Cospectral graphs and regular orthogonal matrices of level 2

For a graph Γ with adjacency matrix A, we consider a switching operation that takes Γ into a graph Γ ́ with adjacency matrix A, defined by A ́=Q ^⊤AQ, where Q is a regular orthogonal matrix of level 2(that is, Q ^⊤Q=I, Q1 = 1, 2Q is integral, and Q is not a permutation matrix). If such an operation exists, and Γ is nonisomorphic with Γ ́, then we say that Γ ́ is semi-isomorphic with Γ. Semi-isomorphic graphs are ℝ-cospectral, which means that they are cospectral and so are their complements. Wang and Xu [On the asymptotic behavior of graphs determined by their generalized spectra, Discrete Math. 310 (2010)] expect that almost all pairs of nonisomorphic ℝ-cospectral graphs are semi-isomorphic. Regular orthogonal matrices of level 2 have been classified.
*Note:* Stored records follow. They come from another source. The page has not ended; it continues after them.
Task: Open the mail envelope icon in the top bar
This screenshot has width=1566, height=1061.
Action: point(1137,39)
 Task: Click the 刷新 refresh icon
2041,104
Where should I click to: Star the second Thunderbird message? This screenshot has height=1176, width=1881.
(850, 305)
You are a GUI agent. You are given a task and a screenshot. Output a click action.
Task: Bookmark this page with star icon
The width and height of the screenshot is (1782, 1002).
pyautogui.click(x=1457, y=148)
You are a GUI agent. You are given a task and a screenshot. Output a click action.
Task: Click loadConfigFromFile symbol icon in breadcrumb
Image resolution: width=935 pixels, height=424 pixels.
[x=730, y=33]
By use of this classification we work out the requirements for this switching operation to work in case Q has one nontrivial indecomposable block of size 4, 6, 7 or 8. Size 4 corresponds to Godsil-McKay switching. The other cases provide new methods for constructions of ℝ-cospectral graphs. For graphs with eight vertices all these constructions are carried out. As a result we find that, out of the 1166 graphs on eight vertices which are ℝ-cospectral to another graph, only 44 are not semi-isomorphic to another graph.